-- Data for this exercise follows --
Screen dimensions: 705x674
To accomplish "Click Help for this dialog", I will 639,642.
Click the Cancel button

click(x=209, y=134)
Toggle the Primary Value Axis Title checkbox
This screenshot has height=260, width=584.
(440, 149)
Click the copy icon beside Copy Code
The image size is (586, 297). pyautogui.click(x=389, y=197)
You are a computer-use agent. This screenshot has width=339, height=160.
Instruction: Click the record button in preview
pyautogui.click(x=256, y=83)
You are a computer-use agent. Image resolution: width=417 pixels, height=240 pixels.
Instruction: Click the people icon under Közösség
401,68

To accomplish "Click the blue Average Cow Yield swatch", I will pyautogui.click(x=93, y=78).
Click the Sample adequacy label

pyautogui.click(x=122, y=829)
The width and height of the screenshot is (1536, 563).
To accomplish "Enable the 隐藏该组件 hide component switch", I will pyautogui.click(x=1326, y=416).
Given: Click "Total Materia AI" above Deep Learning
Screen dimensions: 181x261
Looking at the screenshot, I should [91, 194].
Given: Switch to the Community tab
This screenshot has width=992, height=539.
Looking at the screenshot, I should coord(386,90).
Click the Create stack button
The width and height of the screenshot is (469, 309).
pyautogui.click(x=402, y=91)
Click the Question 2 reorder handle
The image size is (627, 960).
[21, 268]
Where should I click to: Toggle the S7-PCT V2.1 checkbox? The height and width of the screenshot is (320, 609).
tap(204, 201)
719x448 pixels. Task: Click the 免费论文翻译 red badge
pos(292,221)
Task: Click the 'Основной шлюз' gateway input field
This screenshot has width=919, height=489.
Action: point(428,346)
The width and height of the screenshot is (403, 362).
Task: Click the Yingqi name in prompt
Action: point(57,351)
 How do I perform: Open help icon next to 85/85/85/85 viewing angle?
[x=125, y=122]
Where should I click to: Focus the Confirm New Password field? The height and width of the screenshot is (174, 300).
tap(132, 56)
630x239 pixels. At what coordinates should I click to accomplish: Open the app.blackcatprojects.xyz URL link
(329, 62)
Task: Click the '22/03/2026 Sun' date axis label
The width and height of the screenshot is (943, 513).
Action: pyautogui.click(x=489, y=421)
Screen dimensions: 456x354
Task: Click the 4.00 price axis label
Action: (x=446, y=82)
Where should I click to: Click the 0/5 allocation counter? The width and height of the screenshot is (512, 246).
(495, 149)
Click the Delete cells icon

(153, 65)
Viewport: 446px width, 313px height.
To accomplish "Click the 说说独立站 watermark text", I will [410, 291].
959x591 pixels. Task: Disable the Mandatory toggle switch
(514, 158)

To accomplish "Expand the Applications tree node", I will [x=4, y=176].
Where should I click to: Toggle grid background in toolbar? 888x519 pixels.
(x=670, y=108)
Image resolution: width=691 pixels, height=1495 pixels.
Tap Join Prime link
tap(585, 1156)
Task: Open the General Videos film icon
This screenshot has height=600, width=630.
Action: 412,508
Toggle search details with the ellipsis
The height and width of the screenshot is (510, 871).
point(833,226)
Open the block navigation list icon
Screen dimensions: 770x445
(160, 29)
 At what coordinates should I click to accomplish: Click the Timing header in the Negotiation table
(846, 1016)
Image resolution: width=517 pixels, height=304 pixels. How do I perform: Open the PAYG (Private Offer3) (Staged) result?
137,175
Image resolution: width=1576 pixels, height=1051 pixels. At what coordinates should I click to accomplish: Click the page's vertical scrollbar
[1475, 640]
-- Data for this exercise concluded --
Transcribe every record above exactly as written.

### [Completed exercise]
Screen dimensions: 705x674
To accomplish "Click Help for this dialog", I will 639,642.
Click the Cancel button

click(x=209, y=134)
Toggle the Primary Value Axis Title checkbox
This screenshot has height=260, width=584.
(440, 149)
Click the copy icon beside Copy Code
The image size is (586, 297). pyautogui.click(x=389, y=197)
You are a computer-use agent. This screenshot has width=339, height=160.
Instruction: Click the record button in preview
pyautogui.click(x=256, y=83)
You are a computer-use agent. Image resolution: width=417 pixels, height=240 pixels.
Instruction: Click the people icon under Közösség
401,68

To accomplish "Click the blue Average Cow Yield swatch", I will pyautogui.click(x=93, y=78).
Click the Sample adequacy label

pyautogui.click(x=122, y=829)
The width and height of the screenshot is (1536, 563).
To accomplish "Enable the 隐藏该组件 hide component switch", I will pyautogui.click(x=1326, y=416).
Given: Click "Total Materia AI" above Deep Learning
Screen dimensions: 181x261
Looking at the screenshot, I should [91, 194].
Given: Switch to the Community tab
This screenshot has width=992, height=539.
Looking at the screenshot, I should coord(386,90).
Click the Create stack button
The width and height of the screenshot is (469, 309).
pyautogui.click(x=402, y=91)
Click the Question 2 reorder handle
The image size is (627, 960).
[21, 268]
Where should I click to: Toggle the S7-PCT V2.1 checkbox? The height and width of the screenshot is (320, 609).
tap(204, 201)
719x448 pixels. Task: Click the 免费论文翻译 red badge
pos(292,221)
Task: Click the 'Основной шлюз' gateway input field
This screenshot has width=919, height=489.
Action: point(428,346)
The width and height of the screenshot is (403, 362).
Task: Click the Yingqi name in prompt
Action: point(57,351)
 How do I perform: Open help icon next to 85/85/85/85 viewing angle?
[x=125, y=122]
Where should I click to: Focus the Confirm New Password field? The height and width of the screenshot is (174, 300).
tap(132, 56)
630x239 pixels. At what coordinates should I click to accomplish: Open the app.blackcatprojects.xyz URL link
(329, 62)
Task: Click the '22/03/2026 Sun' date axis label
The width and height of the screenshot is (943, 513).
Action: pyautogui.click(x=489, y=421)
Screen dimensions: 456x354
Task: Click the 4.00 price axis label
Action: (x=446, y=82)
Where should I click to: Click the 0/5 allocation counter? The width and height of the screenshot is (512, 246).
(495, 149)
Click the Delete cells icon

(153, 65)
Viewport: 446px width, 313px height.
To accomplish "Click the 说说独立站 watermark text", I will [410, 291].
959x591 pixels. Task: Disable the Mandatory toggle switch
(514, 158)

To accomplish "Expand the Applications tree node", I will [x=4, y=176].
Where should I click to: Toggle grid background in toolbar? 888x519 pixels.
(x=670, y=108)
Image resolution: width=691 pixels, height=1495 pixels.
Tap Join Prime link
tap(585, 1156)
Task: Open the General Videos film icon
This screenshot has height=600, width=630.
Action: 412,508
Toggle search details with the ellipsis
The height and width of the screenshot is (510, 871).
point(833,226)
Open the block navigation list icon
Screen dimensions: 770x445
(160, 29)
 At what coordinates should I click to accomplish: Click the Timing header in the Negotiation table
(846, 1016)
Image resolution: width=517 pixels, height=304 pixels. How do I perform: Open the PAYG (Private Offer3) (Staged) result?
137,175
Image resolution: width=1576 pixels, height=1051 pixels. At what coordinates should I click to accomplish: Click the page's vertical scrollbar
[1475, 640]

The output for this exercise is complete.